WHAT THE TASK REQUIRES: Quote the passage about heralds and their ranks word for word, in full.

EXTRACT PROVIDED:
= = = = =

Their duties on the battlefield, where they were granted total immunity, were to bear messages; arrange truces; to identify the enemy by his flags;
to record those dubbed knights and those who fought bravely on both sides; and to identify those who fled and the corpses of the slain.
Their various ranks comprised, in descending order, kings of arms (or of heralds), marshals of arms (a title not often encountered), heralds, and pursuivants.
Nicholas Upton, who wrote before 1446, says that heralds were chosen from pursuivants of at least 7 years' standing,
these in turn being chosen from horsemen with 3 years experience in riding.
Pursuivants were often distinguished by wearing the tabard askew (i.e. with the longer flaps over the arms), as for example in France and England.
Heralds could be retained in considerable numbers, the future King John II having in 1347, as Duc de Normandie, 5 kings of arms and 21 heralds in his retinue.

= = = = =

INFORMATION SUPPLIED:
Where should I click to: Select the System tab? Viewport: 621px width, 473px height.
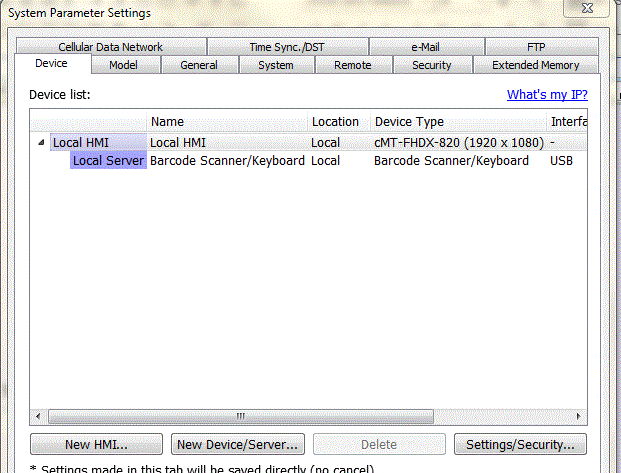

= = = = =

EXERCISE RESPONSE:
Their duties on the battlefield, where they were granted total immunity, were to bear messages; arrange truces; to identify the enemy by his flags;
to record those dubbed knights and those who fought bravely on both sides; and to identify those who fled and the corpses of the slain.
Their various ranks comprised, in descending order, kings of arms (or of heralds), marshals of arms (a title not often encountered), heralds, and pursuivants.
Nicholas Upton, who wrote before 1446, says that heralds were chosen from pursuivants of at least 7 years' standing,
these in turn being chosen from horsemen with 3 years experience in riding.
Pursuivants were often distinguished by wearing the tabard askew (i.e. with the longer flaps over the arms), as for example in France and England.
Heralds could be retained in considerable numbers, the future King John II having in 1347, as Duc de Normandie, 5 kings of arms and 21 heralds in his retinue.